* WRITTEN TASK
In the interview about falling oil prices, what did OPEC announce?

Markets entered a nosedive last week after President Trump’s tariffs went into effect, continuing to see a market sell-off.
And while oil and gas imports are exempted from tariffs, we’re still seeing upheaval in energy markets, too. Oil prices tumbled last week with U.S. benchmark West Texas intermediate crude hitting its lowest price since April of 2021.
Matt Smith, energy analyst for Kpler, joined Texas Standard with a breakdown. Listen to the interview above or read the transcript below.
This transcript has been edited lightly for clarity:
Lowest price since April 2021. What’s up?
Matt Smith: Oh, gosh. It’s not for a good reason, in that oil prices are selling off. They’re being swept up in this broader market sentiment.
We’re seeing equity markets absolutely tanking here, rout continuing to start this week, simply because of the tariffs and the concerns surrounding that – reciprocal tariffs, retaliatory tariffs, etc. And so that is stoking recessionary concerns, uncertainty, a flight from risk, and oil is getting caught up with that.
The double whammy actually, on the oil price side of things, is that OPEC announced that it’s going to continue to put barrels onto the market and actually accelerating that flow in April here.
And so it’s a combination of those things that has sent us down to be… Overnight we actually dipped below $60 on WTI.
So what’s the takeaway for you? I mean, as you look at these energy markets and you say that crude oil has been swept up in this rout in the equity markets, what do you mean by that? Is it that just people are getting more protective of where they’re putting their capital?
From the equity perspective, the sell-off there is suddenly where a recession didn’t seem like it could happen just a few weeks ago, the chance of that has increased.
From an oil perspective, it’s being sold off because it’s a commodity and there’s a certain amount of speculation in commodities and so we’ve not just seen it in crude, we’ve seen it in copper, other commodities… But it’s also specifically related to oil demand, so if you do see us moving into a recession, a global slowdown, that means less demand for oil, which equates to a lower oil price.

* DATA
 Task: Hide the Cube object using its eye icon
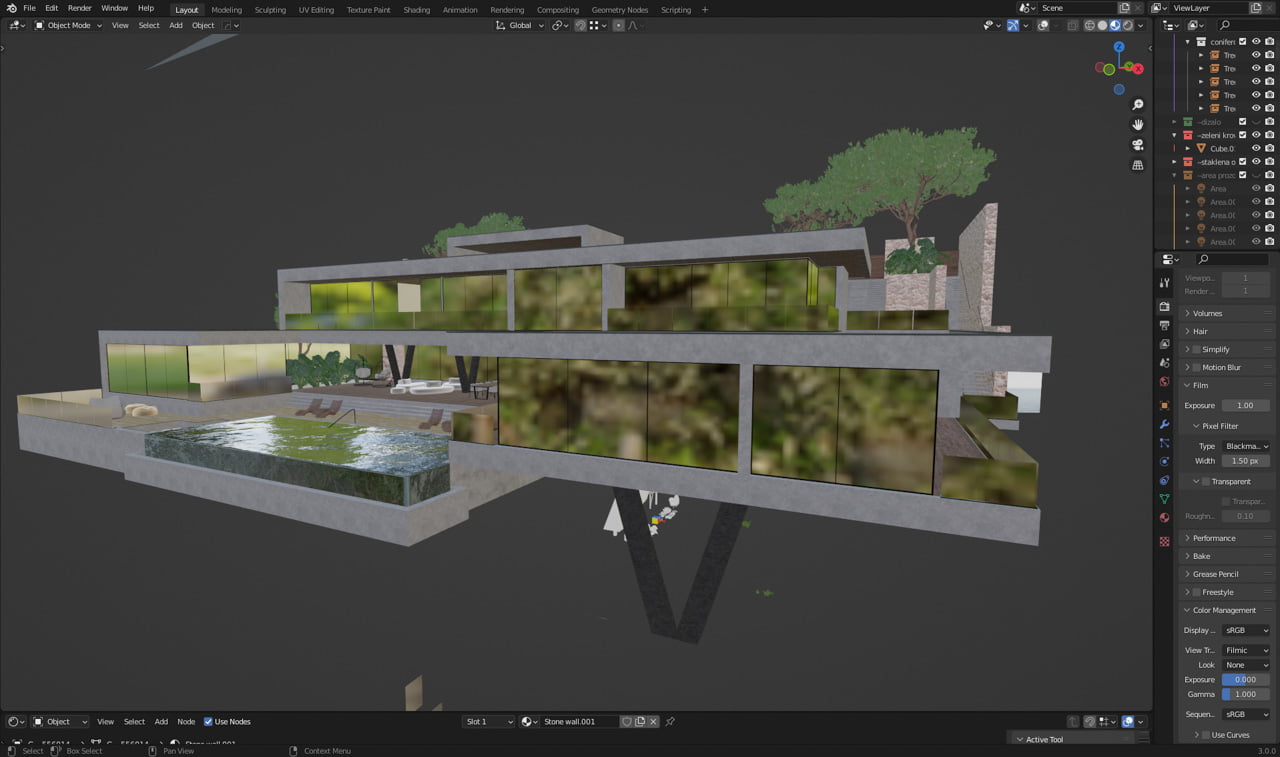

* ANSWER TO THIS EXERCISE
OPEC announced that it would keep putting barrels onto the market and accelerate that flow in April.